La investigación por el crimen de Lara Gutiérrez (15), Brenda del Castillo (20) y Morena Verdi (20) apunta ahora a un presunto jefe narco de origen peruano, conocido como “Pequeño J” o “Julito”. Según fuentes judiciales y policiales, habría sido él quien dio la orden de secuestrar, torturar y ejecutar a las tres jóvenes, en un caso que expone la crueldad de las redes criminales que operan en el sur del conurbano bonaerense.
Quién es “Pequeño J”
El sospechoso fue identificado como Julio Valverde o Julio Noguera, de 23 años, nacionalidad peruana. Sin documentos oficiales en el expediente, pesa sobre él una orden de captura por su presunta participación como instigador del triple femicidio. Las investigaciones lo describen como un delincuente extremadamente violento, con vínculos en bandas narco locales.
El apodo de “Pequeño J” surgió en los círculos delictivos, aunque no todos los organismos de seguridad reconocen su presencia en territorios históricamente dominados por clanes peruanos, como la Villa 1-11-14 o la Villa Zavaleta.
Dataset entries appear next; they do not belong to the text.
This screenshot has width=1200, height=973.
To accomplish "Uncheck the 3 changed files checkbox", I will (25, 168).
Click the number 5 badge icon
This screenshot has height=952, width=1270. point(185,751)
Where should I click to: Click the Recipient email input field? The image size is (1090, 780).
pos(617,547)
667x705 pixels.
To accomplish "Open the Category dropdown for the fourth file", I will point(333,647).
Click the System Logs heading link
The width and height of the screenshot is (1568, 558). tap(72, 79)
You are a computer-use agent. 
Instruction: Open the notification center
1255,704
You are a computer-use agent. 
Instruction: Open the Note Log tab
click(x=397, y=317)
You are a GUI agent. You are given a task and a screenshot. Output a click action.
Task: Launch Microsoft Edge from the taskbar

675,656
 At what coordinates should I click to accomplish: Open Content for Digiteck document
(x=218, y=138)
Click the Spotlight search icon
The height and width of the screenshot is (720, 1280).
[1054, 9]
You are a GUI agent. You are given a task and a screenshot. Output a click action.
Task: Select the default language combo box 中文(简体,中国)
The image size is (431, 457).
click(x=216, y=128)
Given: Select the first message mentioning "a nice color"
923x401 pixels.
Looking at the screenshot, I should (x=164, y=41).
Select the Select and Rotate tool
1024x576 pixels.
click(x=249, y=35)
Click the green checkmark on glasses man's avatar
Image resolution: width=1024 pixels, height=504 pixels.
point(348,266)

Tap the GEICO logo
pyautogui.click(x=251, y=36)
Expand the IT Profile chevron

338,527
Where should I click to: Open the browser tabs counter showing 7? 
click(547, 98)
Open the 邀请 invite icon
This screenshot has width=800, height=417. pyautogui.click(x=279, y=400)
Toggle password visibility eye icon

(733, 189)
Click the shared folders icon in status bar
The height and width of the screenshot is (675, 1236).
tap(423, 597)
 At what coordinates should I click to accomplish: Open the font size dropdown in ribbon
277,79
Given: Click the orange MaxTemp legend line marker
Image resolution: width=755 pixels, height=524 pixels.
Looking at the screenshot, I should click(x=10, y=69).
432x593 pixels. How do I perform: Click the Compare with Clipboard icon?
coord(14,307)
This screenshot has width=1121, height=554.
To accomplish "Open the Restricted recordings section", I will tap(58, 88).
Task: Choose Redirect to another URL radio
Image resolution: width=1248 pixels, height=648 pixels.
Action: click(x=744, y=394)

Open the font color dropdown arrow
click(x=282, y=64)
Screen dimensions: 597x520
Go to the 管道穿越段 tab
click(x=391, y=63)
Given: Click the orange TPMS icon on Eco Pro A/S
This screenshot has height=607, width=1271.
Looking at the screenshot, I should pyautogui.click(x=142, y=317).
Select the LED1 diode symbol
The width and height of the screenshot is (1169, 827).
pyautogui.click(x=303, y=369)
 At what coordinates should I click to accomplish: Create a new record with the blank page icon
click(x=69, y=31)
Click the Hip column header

Algunos aseguran que su radio de acción estaría más ligado al sur del conurbano, el mismo escenario donde fueron halladas las víctimas.
El trasfondo del crimen
La principal hipótesis sostiene que el ataque estuvo motivado por un ajuste de cuentas ligado a un supuesto robo de dinero y cocaína. Investigadores no descartan que el asesinato haya sido transmitido en vivo en un grupo cerrado de redes sociales como parte de un mensaje mafioso.
En paralelo, cuatro sospechosos fueron detenidos en Florencio Varela, aunque ninguno está directamente imputado como autor intelectual del crimen. Uno de ellos, según trascendió, tendría vínculos familiares con “Pequeño J”.
La investigación judicial
El caso está a cargo de la UFI Descentralizada N°2 de Laferrere, conducida por el fiscal Gastón Duplaá. A la pesquisa se sumaron la Procuraduría de Narcocriminalidad (PROCUNAR), a cargo de Diego Iglesias, y la fiscal especializada en delitos de narcotráfico Cecilia Amil.
El objetivo es desentrañar si detrás del triple femicidio hay un entramado narco más amplio, con conexiones internacionales y mensajes de disciplinamiento mafioso. La brutalidad de la ejecución, con víctimas adolescentes y jóvenes, refuerza esa sospecha.